§ EXERCISE DETAILS
Repeat exactly, and only, the lines from the one containing "Screen dimensions: 1200x440" through the end of the records.

..........

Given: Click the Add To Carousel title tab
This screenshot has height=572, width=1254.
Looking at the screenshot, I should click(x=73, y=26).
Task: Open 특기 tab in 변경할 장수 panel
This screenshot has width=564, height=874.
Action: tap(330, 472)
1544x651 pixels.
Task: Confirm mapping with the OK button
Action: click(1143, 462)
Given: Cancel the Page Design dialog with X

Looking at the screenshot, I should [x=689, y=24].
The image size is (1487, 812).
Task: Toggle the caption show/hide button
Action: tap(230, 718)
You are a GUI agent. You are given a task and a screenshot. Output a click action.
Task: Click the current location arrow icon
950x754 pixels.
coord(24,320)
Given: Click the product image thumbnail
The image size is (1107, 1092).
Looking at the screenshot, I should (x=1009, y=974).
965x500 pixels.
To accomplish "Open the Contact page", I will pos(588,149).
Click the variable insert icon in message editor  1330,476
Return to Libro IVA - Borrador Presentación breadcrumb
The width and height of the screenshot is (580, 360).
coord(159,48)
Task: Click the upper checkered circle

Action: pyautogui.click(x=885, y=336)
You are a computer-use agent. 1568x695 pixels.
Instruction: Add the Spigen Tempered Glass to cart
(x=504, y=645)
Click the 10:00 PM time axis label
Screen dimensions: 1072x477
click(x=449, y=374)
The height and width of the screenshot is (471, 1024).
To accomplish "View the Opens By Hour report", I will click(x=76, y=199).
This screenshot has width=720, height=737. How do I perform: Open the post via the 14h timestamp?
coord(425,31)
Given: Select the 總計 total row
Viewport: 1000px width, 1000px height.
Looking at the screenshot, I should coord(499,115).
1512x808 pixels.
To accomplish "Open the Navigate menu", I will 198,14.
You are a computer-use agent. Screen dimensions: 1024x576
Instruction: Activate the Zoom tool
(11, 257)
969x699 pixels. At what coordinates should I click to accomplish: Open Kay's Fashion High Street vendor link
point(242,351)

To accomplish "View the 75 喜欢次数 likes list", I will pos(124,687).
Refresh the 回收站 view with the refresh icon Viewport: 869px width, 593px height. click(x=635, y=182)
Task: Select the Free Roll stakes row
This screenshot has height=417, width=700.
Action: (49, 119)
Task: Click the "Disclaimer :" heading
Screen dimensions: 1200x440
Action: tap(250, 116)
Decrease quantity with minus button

..........

§ ANSWER SPACE
Screen dimensions: 1200x440
Action: tap(250, 116)
Decrease quantity with minus button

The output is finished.